Problem: At the line containing "The width and", begin an exact copy of the lines below and continue through the final one, with no pictures.

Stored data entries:
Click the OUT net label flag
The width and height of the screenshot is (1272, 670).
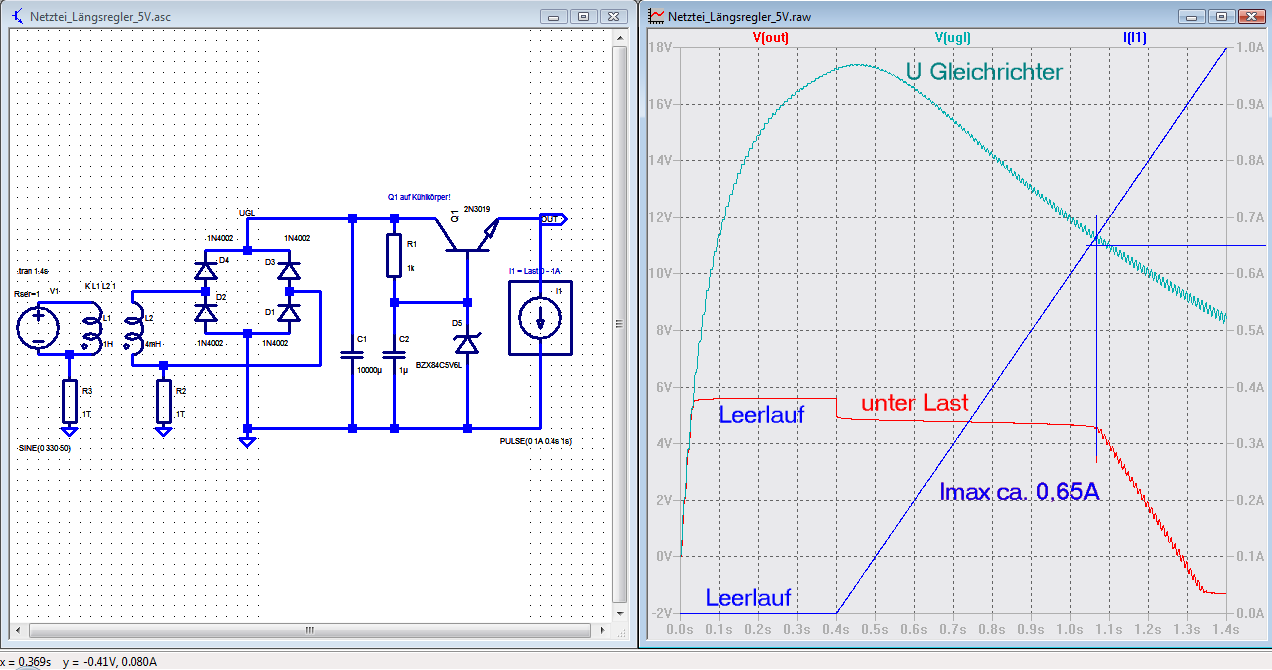pyautogui.click(x=553, y=218)
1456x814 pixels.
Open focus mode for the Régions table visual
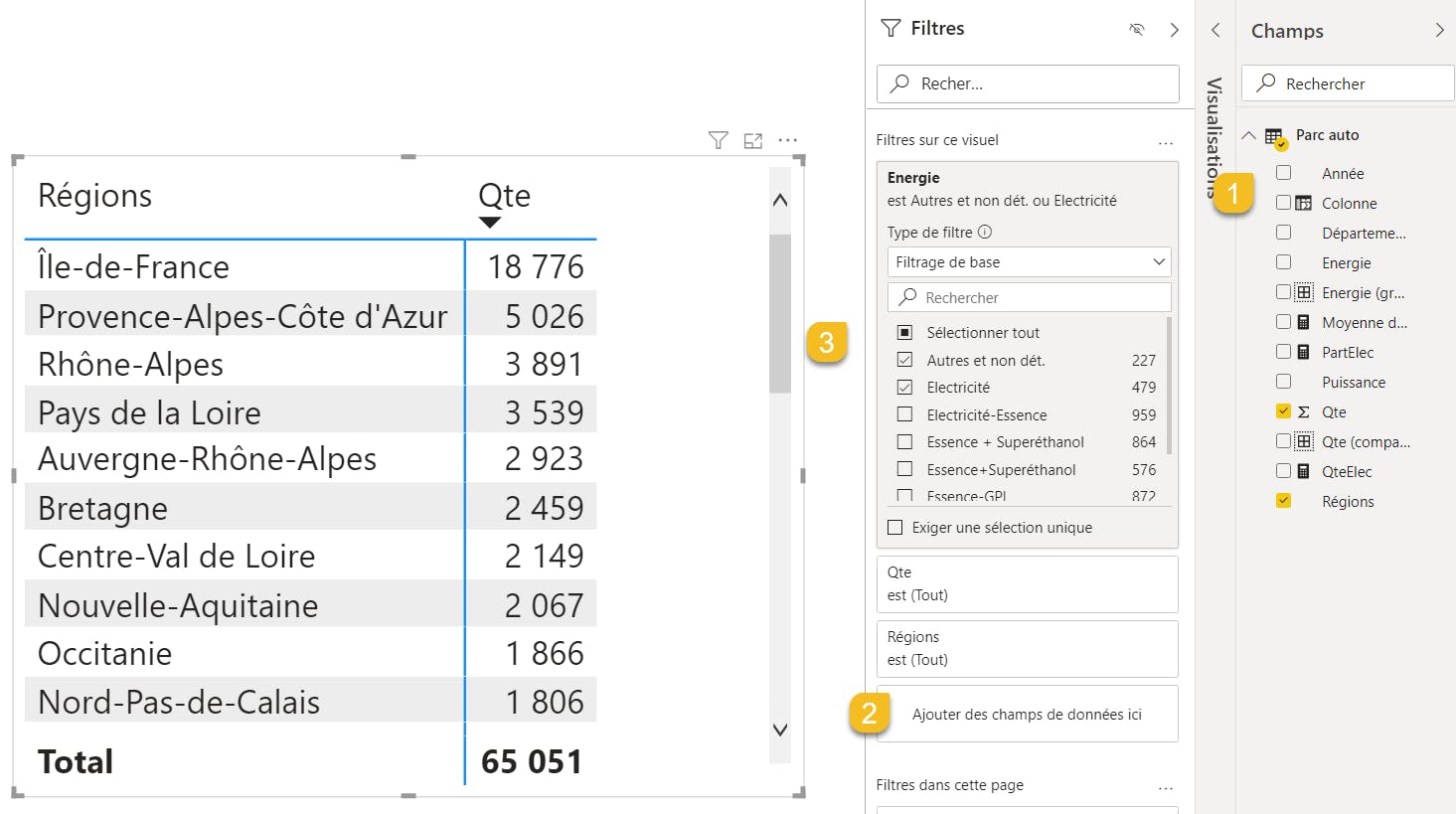(x=752, y=140)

Output for this task:
The width and height of the screenshot is (1272, 670).
pyautogui.click(x=553, y=218)
1456x814 pixels.
Open focus mode for the Régions table visual
(x=752, y=140)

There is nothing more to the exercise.